This also introduces the supporting ServiceAccount + ClusterRoleBinding (bound to built-in cluster-admin), new autoUpgrade values and schema validation (including rejecting image.tag: latest), updates install notes/migration docs, adds helm-unittest coverage, and bumps the chart/app version to 1.3.0.

^{Reviewed by Cursor Bugbot for commit b402aca. Bugbot is set up for automated code reviews on this repo. Configure here.}

Ship a chart-side CronJob that polls the published Helm repo daily and runs `helm upgrade --reuse-values` when a newer chart version is available, so deployed clients no longer freeze on the version they first installed and miss security/stability fixes. - New templates: auto-upgrade-cronjob.yaml (ConfigMap + CronJob), auto-upgrade-rbac.yaml (ServiceAccount + ClusterRoleBinding to the built-in cluster-admin ClusterRole). - New values: autoUpgrade.{enabled, schedule, repoUrl, repoName, chartName, timeout, suspend, successfulJobsHistoryLimit, failedJobsHistoryLimit, startingDeadlineSeconds, image, resources}; default ON. - Pod satisfies PSA restricted (runAsNonRoot, dropped caps, RO root, RuntimeDefault seccomp); HOME/HELM_*_HOME redirected to a tmp emptyDir. - Version compare uses sort -V so 1.10 > 1.9. - Bumps chart 1.2.3 -> 1.3.0; MIGRATION.md documents how to opt out. Cluster-admin (rather than a curated narrow role) keeps the upgrader robust: the chart already templates cluster-scoped resources (PriorityClass, StorageClass, ClusterRole/Binding, optionally Namespace), so a narrower role would silently break the day a future chart adds a new resource kind. Operators who want tighter posture can disable the feature and run `helm upgrade` manually. Backend reporting from the issue is intentionally deferred — no endpoint exists yet; will land as a follow-up once the contract is defined.

cursor

Cursor Bugbot has reviewed your changes and found 1 potential issue.

^{❌ Bugbot Autofix is OFF. To automatically fix reported issues with cloud agents, enable autofix in the Cursor dashboard.}

^{Reviewed by Cursor Bugbot for commit fb5210b.
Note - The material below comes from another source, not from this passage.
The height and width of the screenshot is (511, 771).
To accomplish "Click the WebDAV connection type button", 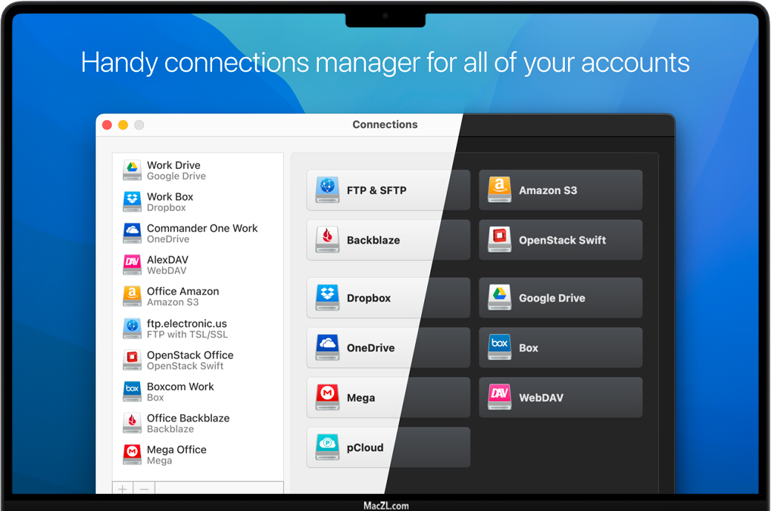I will coord(560,398).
Configure here.}

Caught during the #69 verification on tb-client-dev-templates: a dry-run 1.1.0 -> 1.3.0 helm upgrade with --reuse-values fails with template: client/templates/auto-upgrade-rbac.yaml:1:14: executing "..." at <.Values.autoUpgrade.enabled>: nil pointer evaluating interface {}.enabled because --reuse-values reuses the previous release's COMPUTED values, not just user overrides — so any top-level key added to values.yaml in the upgraded chart (autoUpgrade in 1.3.0, anything similar in future bumps) is absent from the merged values when rendering and the new templates blow up. --reset-then-reuse-values (helm 3.14+, available in our pinned alpine/helm 3.16.4 image) resets to the new chart's defaults, then layers the customer's user-supplied values on top — operator overrides like clientId, dockerRegistry creds, or autoUpgrade.enabled=false are preserved while new defaults flow through. - Switch the in-chart upgrade script to --reset-then-reuse-values. - Update the unit test to assert the corrected flag. - MIGRATION.md: tell operators to use the same flag for the manual 1.x -> 1.3.0 jump (subsequent chart bumps will go through the CronJob, which now uses the right flag itself).

saadqbal · 2026-04-29T14:45:01Z

Dev-cluster verification — `tb-client-dev-templates` (EKS, eu-central-1)

Verified end-to-end against the existing tracebloc release in tracebloc-templates (was on client-1.1.0).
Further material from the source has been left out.